The hyperactive moment of the Argentine musician has already left its mark in Spain with Sound image of Madrid, project that the TAI University School of Arts plans to present publicly in September. Asked about the sound of Javier Milei’s current Argentina, against whose cultural and educational policies, budget cuts and social climate he has publicly spoken out, Gustavo Santaolalla’s face darkens: “Unfortunately, Argentina does not sound. It is a sound that is closer to crying than anything else. After fighting for so many years, making great progress with equal marriage or the voluntary termination of pregnancy law, now it is like we are going back.
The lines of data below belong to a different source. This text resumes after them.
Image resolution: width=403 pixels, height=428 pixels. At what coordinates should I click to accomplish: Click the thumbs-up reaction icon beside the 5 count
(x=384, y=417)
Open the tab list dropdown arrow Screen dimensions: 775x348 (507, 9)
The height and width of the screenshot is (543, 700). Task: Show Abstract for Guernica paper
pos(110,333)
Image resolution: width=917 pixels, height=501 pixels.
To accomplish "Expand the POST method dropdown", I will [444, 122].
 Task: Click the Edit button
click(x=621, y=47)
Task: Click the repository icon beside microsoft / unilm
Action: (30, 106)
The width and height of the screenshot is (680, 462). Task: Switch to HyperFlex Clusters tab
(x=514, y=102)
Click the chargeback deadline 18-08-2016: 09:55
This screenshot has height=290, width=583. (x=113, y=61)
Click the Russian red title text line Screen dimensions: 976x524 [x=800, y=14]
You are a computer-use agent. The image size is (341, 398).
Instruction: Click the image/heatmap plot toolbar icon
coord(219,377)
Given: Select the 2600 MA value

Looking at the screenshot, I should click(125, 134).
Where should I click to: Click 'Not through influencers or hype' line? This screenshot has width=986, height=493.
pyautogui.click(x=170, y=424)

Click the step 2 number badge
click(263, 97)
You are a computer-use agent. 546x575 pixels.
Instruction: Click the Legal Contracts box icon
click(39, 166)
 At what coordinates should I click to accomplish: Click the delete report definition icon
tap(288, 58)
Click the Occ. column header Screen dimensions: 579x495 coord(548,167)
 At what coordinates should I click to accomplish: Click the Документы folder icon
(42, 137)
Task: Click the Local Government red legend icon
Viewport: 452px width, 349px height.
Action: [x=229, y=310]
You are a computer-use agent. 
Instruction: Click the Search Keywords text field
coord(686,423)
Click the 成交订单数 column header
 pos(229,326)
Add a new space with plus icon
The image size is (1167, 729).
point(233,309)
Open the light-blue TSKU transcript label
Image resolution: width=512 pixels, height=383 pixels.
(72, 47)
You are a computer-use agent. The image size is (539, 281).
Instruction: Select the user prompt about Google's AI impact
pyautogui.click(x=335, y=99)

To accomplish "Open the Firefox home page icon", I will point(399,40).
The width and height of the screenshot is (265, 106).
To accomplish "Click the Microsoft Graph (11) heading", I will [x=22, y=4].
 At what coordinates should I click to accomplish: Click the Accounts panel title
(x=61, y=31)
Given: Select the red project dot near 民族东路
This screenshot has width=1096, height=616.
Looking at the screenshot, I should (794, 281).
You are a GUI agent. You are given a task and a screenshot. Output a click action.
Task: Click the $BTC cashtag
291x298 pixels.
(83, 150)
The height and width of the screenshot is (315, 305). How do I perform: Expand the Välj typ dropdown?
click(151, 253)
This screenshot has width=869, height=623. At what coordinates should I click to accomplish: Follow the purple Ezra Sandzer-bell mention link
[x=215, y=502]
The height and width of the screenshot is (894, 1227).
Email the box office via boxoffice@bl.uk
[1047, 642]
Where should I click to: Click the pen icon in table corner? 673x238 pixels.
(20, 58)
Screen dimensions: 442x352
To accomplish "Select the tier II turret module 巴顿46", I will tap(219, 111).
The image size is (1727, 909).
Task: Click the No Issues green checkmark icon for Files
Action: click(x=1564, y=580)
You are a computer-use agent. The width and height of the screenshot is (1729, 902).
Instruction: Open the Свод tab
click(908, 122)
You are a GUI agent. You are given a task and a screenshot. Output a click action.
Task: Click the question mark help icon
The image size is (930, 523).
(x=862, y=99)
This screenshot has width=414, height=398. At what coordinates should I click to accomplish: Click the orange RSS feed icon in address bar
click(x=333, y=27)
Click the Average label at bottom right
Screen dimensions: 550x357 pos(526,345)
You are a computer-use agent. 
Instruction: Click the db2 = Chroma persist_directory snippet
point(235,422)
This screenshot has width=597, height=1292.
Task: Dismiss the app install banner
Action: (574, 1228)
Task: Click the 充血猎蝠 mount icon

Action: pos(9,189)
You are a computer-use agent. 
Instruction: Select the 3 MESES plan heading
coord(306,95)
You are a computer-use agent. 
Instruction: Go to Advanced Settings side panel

They put me in prison when I was 15 or 16 for having long hair. When they knew I was an artist, they also took me to prison for nothing. I was saved from ending up in a ditch because I was a well-known musician. I have the privilege of being close to the Mothers of the Plaza de Mayo, the grandmothers and so many people who are now being mistreated. “It is a very sad moment for our country, very, very sad.”